The area in front of the art centre, Baltic Square, is often the site of protests, ranging from those staged by COVID-19 anti-vaxxers to Extinction Rebellion rallies. It is not uncommon to see Kurdish flags waving as part of demonstrations from the Kurdish community. Although there is no direct relationship between Baltic and the events in the public square adjacent to it, the regular presence of protesters, including on the day of this reviewer’s visit, inevitably raises questions concerning the relationship between art institutions and direct action. More often than not, these occur in two seemingly distinct places: one for contingent action in response to current events, and one for art about politics, which tends to consider a wider timeframe.
In this case, Wahid’s installation is not necessarily designed to inform, but instead weaves a web of references to engage the viewer through an ‘emotive lens’ – that is, material, colour, light, music and poetry – rather than, one supposes, a more research-heavy, documentarist output.1 That is not to say that the artist’s methodology relies on sentimentality, quite the opposite; her work is visually sophisticated and supported by a layered conceptual framework.
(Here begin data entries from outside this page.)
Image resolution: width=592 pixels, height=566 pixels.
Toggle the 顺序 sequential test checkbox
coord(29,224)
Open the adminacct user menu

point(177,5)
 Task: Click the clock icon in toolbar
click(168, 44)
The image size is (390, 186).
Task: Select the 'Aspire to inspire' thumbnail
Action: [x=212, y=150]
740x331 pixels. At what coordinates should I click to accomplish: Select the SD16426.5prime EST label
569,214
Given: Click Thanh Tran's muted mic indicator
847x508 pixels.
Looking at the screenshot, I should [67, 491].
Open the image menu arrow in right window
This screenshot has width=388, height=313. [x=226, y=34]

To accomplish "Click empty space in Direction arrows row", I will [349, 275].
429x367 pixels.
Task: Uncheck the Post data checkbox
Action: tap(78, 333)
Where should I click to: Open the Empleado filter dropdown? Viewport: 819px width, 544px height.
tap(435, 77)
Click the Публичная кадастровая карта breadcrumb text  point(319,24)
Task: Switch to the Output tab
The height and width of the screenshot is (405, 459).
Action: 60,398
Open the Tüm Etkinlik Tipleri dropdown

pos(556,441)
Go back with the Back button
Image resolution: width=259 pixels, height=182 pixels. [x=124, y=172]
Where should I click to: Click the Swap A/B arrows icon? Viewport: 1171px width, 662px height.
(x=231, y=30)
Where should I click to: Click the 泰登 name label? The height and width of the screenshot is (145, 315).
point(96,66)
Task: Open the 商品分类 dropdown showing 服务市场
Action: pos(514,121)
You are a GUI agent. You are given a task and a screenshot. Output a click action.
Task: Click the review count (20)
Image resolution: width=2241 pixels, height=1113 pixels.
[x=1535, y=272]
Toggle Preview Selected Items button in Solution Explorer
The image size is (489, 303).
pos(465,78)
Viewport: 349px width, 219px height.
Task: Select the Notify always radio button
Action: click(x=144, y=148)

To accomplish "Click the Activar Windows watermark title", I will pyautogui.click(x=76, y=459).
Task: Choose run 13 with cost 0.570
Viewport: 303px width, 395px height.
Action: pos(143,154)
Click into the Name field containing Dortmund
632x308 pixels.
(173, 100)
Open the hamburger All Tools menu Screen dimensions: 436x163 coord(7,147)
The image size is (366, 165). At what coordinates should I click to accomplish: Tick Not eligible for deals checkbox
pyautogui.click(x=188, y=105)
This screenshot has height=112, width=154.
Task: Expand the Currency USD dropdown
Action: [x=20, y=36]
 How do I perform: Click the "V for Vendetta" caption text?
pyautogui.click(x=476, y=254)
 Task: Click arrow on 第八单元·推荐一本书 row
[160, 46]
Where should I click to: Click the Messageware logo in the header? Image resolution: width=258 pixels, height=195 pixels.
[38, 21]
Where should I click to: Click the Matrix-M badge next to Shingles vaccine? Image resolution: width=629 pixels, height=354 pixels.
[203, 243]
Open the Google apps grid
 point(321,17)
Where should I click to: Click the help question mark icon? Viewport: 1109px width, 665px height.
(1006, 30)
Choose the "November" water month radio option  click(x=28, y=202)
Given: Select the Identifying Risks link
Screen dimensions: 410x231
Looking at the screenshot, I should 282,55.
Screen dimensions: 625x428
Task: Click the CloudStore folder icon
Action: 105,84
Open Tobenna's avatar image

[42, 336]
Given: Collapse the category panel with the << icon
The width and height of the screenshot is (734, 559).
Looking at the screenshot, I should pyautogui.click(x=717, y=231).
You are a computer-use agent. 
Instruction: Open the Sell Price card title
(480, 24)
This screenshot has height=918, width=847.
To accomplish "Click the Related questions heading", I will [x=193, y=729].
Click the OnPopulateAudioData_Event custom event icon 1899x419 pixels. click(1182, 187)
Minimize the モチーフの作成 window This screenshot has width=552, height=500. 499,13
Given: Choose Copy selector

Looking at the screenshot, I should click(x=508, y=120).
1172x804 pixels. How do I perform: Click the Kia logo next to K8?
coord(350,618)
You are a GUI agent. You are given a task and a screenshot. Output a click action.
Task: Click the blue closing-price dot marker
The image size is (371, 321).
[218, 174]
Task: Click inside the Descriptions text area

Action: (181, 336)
Nonetheless, once these references are decoded, the meaning can feel enslaved by the precision of the sculpture’s design, leaving little ambiguity to play with. Although the music goes some way to filling this void, the installation suffers from the stark contrast between a sexy, shiny fibreglass protagonist that does not demand much contemplation from the viewer, and an audio piece that, especially when played at a low volume, asks for the opposite: a prolonged, strained engagement of one’s ears. It is a matter of discernment whether the sound work delivers enough to captivate the individual visitor for its full length. This reviewer, however, was left with the sensation of witnessing a scenography in search of its main act.